Im April berichtete die kanadische Zeitung GLOBE AND MAIL, 30 von den kanadischen
Streitkräften übergebene Gefangene seien von afghanischen Sicherheitskräften
misshandelt und gefoltert worden trotz einer bilateralen Vereinbarung, die dies
eigentlich verhindern sollte. Die Regierung in Ottawa geriet mächtig unter Druck. Ihr
wurde vorgeworfen, die Gefangenen trotz Kenntnis der Foltervorwürfe an afghanische
Stellen ausgeliefert zu haben. Inzwischen wurde das Abkommen nachgebessert. Ob damit aber
derartige Vorfälle künftig verhindert werden können, das steht dahin.

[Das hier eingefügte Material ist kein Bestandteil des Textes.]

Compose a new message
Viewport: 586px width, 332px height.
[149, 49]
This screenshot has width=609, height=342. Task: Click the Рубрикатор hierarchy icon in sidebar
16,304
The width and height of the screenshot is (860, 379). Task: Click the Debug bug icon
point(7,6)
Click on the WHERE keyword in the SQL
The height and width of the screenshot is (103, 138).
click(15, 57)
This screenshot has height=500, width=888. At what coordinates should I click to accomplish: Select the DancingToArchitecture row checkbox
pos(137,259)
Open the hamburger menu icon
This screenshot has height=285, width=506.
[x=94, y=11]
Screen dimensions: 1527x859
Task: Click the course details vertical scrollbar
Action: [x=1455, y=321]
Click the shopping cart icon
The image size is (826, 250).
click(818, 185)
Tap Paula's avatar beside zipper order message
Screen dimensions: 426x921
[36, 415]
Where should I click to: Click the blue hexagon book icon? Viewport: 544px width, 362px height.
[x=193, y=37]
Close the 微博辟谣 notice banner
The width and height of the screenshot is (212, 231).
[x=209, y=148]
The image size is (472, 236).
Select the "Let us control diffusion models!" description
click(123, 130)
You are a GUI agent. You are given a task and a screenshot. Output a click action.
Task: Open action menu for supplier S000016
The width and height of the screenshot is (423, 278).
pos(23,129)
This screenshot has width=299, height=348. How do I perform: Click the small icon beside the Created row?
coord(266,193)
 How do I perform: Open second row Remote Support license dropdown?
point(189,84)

Welche Vorkehrungen die Bundesregierung in ihrem dem afghanischen Außenministerium
übermittelten Abkommen gegen solchen Missbrauch getroffen hat, bleibt vorerst ebenfalls
ungewiss. Denn das Papier schmort noch immer in den Amtsstuben von Kabul. Es werde noch
geprüft, heißt es. Nach Angaben des Bundesverteidigungsministeriums bleibt es bis dahin
dem deutschen Kontingentführer in Afghanistan vorbehalten, über einen Transfer von in
Gewahrsam genommenen Personen zu entscheiden. Einzige Ausnahme: Dem Betroffenen droht die
Todesstrafe. Dann behält sich das Verteidigungsministerium vor, selbst über das weitere
Vorgehen zu entscheiden.
Andreas Dawidzinski ist freier Journalist.